That is, the expected mean cell concentration, E(Y), is proportional to the dilution factor, x, with an associated proportionality constant, β_pc. Here, Y is a random variable representing the observed cell concentration, and E(Y) is the expected value, or mean, of Y. This model implies that diluting a sample by a given factor should be reflected by a proportional decrease in the resulting measured cell concentration of that sample. Any systematic deviation from this model implies there is some discrepancy between the particular counting method and an ideal counting process. As our data are evenly spaced in log-scale, we use a similar approach, but the proportional assumption is made on the log-scale. Equally spacing the dilution factors in log-space allows for more stable statistical procedures vs. applying the ISO calculations directly to the linearly scaled (raw) data, as the unequal spacing of the dilution factors on the raw scale leads to imbalances in how different observations are weighted for the various statistical methods. Furthermore, instead of analyzing concentration directly, we evaluate concentration scaled by the dilution factor, which should be a constant for a proportional relationship. The advantage of the concentration scaled by dilution factor is that it is easier to visually diagnose deviations from proportionality and differences in concentration. The proportional model can then be expressed as:

$\begin{array}{c}E\left(log\left(\frac{Y}{x}\right)\right)=log({\beta }_{pc})\end{array}$

As described in the ISO 20391-2:2019 standard, we use the Proportionality Index (PI) as a metric of deviation from the idealized proportional model. To compute the PI, we first fit a flexible model (for example, a higher order polynomial model) that can adapt to non-proportional trends in the data. We then fit the proportional model specified above and compute a measurement of distance between the fitted flexible model and the fitted proportional model. A smaller PI indicates that the data closely follow a proportional relationship, while a larger PI suggests greater deviation from the proportional model.
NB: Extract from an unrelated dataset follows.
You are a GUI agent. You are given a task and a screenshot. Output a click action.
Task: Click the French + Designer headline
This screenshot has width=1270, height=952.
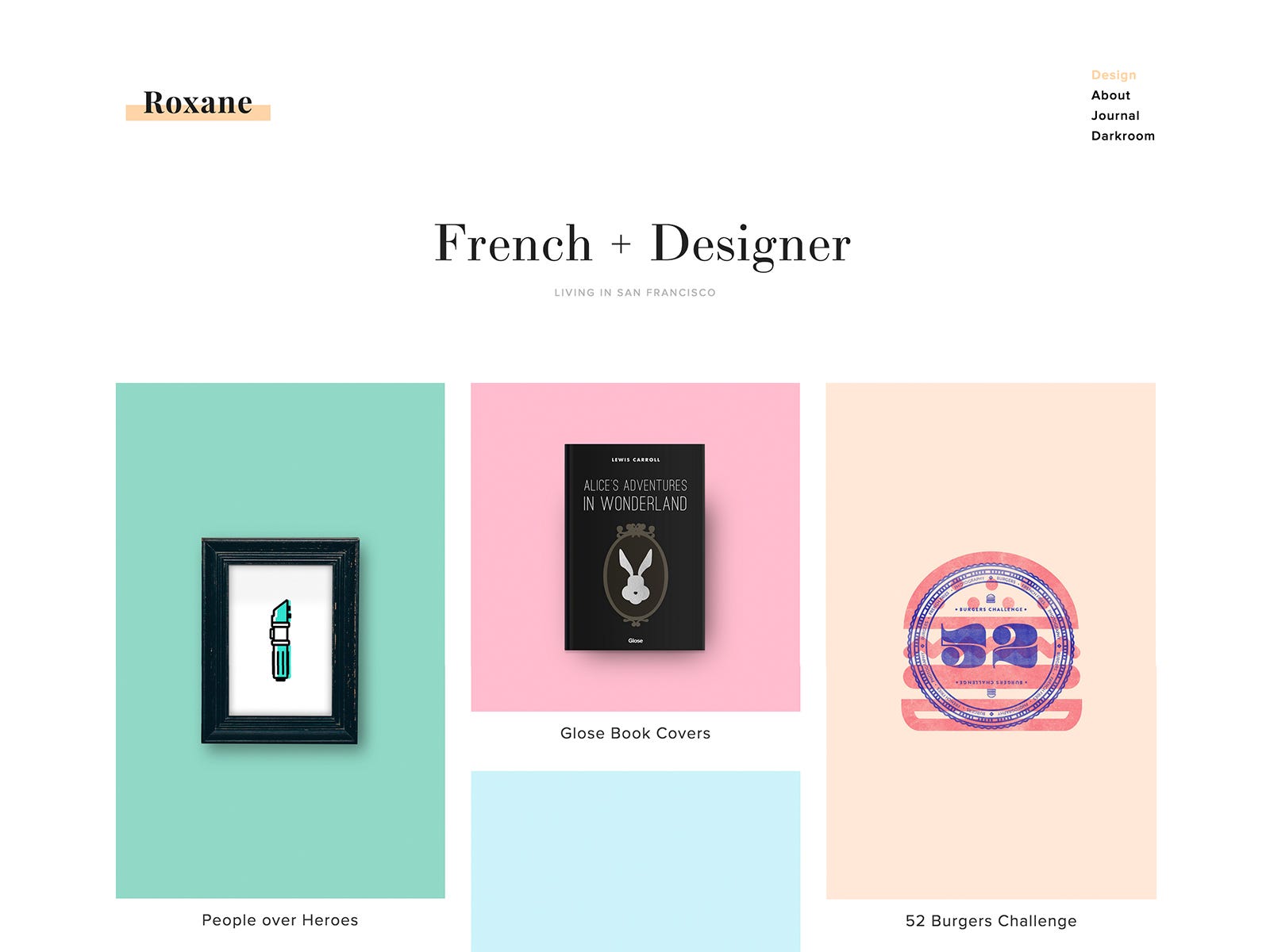tap(642, 243)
For this analysis we use the following PI metric based on the mean of absolute residuals for the log-scaled concentrations:

$\begin{array}{c}PI\left(x,y\right)=\frac{1}{n}{\displaystyle \sum _{i=1}}|{\widehat{y}}_i-{\widehat{f}}_i|\end{array}$

Where ŷ_i is the predicted log cell concentration at a log dilution factor of x_i for the proportional model [fitted using the data, (x, y)], ${\widehat{f}}_i$ is the corresponding predicted value using the flexible model, and n is size of the given sample. This metric thus measures the empirical deviation between the idealized proportional model and a flexible model that is sensitive to any non-proportionality found in the observed data. The proportional model was estimated as follows:

$\begin{array}{c}log\left(\frac{{\overline{Y}}_{rs}}{x}\right)=log({\beta }_{pc})+ϵ\end{array}$

Above, β_pc is the true proportionality constant to be estimated, and ϵ is a mean zero Gaussian random variance with unknown variance σ². Here ${\overline{Y}}_{rs}$ represents the average of the replicate observations in each replicate sample (following the same approach as outlined in the ISO 20391-2:2019 standard).

The flexible model is similar, but with additional terms:

$\begin{array}{c}\log \left(\frac{{\overline{Y}}_{rs}}{x}\right)={\beta }_0+{\beta }_1\log (x)+{\beta }_2\log {(x)}^2+{\beta }_3\log {\left(x\right)}^3+ϵ\end{array}$

The additional components can adapt to non-proportionality in the observed data. Specifically, β₁, β₂, and β₃represent coefficients for polynomial terms that can account for non-proportionality. Differences between the two models' predicted mean responses indicate deviation from proportionality (with larger differences implying larger deviation from proportionality).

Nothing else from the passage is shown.